Nathan Charles (born 9 January 1989) is a former Australian rugby union player and now sports administrator. He played hooker for the Western Force in the Super Rugby competition, having previously played for the Melbourne Rebels, Sydney University in the Shute Shield & Western Sydney Rams in the NRC. He signed with English club Gloucester RFC in August 2011, but played there for only part of the 2011–12 northern hemisphere season before returning to Australia to continue his spell with the Force and pursue his dream to play for the Wallabies.

==Career==
Nathan began playing rugby at the Wahroonga Tigers Rugby Club in Sydney, where he played over 200 games and gained junior representative honours for Gordon, Metropolitan North & Sydney Juniors.
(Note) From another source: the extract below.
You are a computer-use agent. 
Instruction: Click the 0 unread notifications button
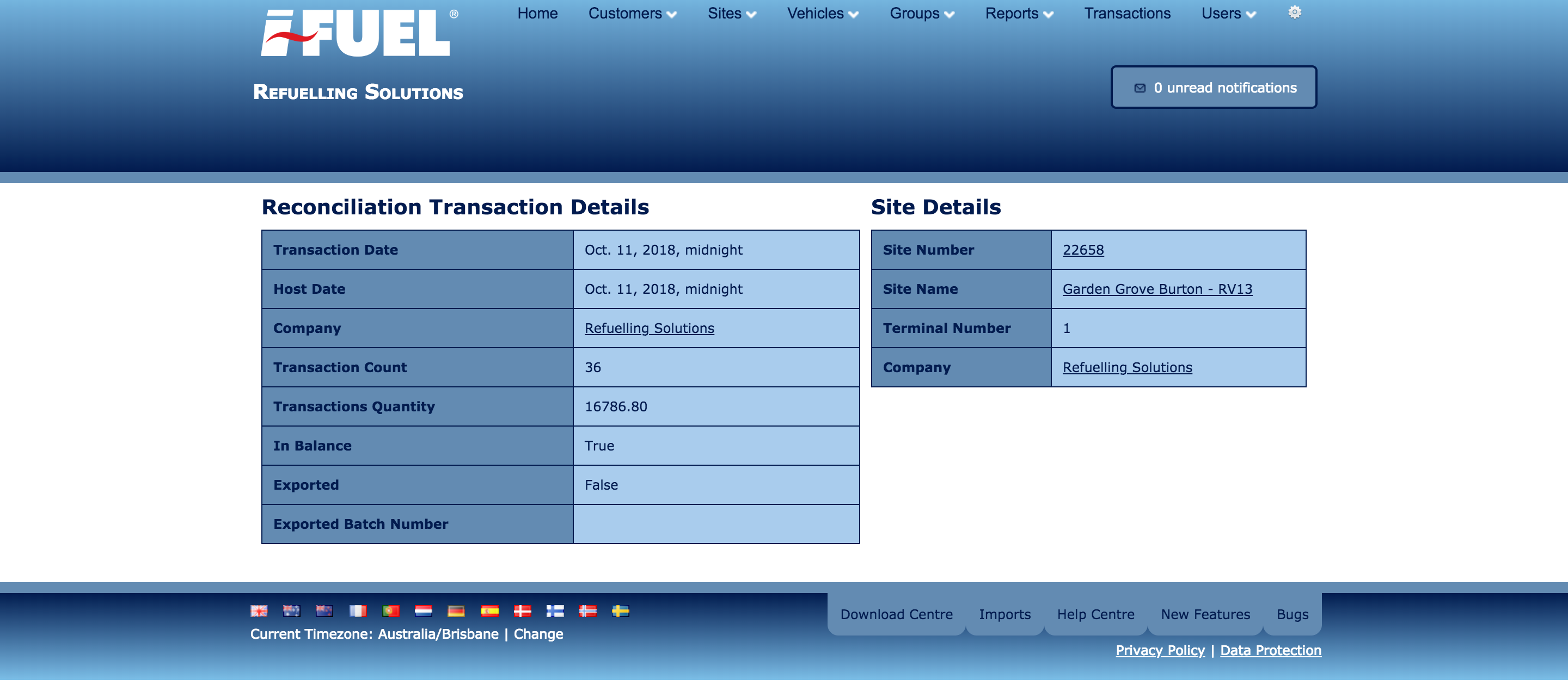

Nathan attended proud rugby school, Knox Grammar, also in Sydney, where he went on to represent CAS, NSW Schoolboys & Australian Schoolboys.

During his final two years of schooling (2005–06), Nathan played for Knox Grammar School in Sydney on the Saturday, and the Canterbury SG Ball team on either the Friday or Sunday.

Charles signed a Bulldogs contract, but had an agreement that if he made the Australian Schoolboys team, he could get out of the deal. Selection in the 2006 Schoolboys line-up ensured he was Super rugby, rather than NRL, bound.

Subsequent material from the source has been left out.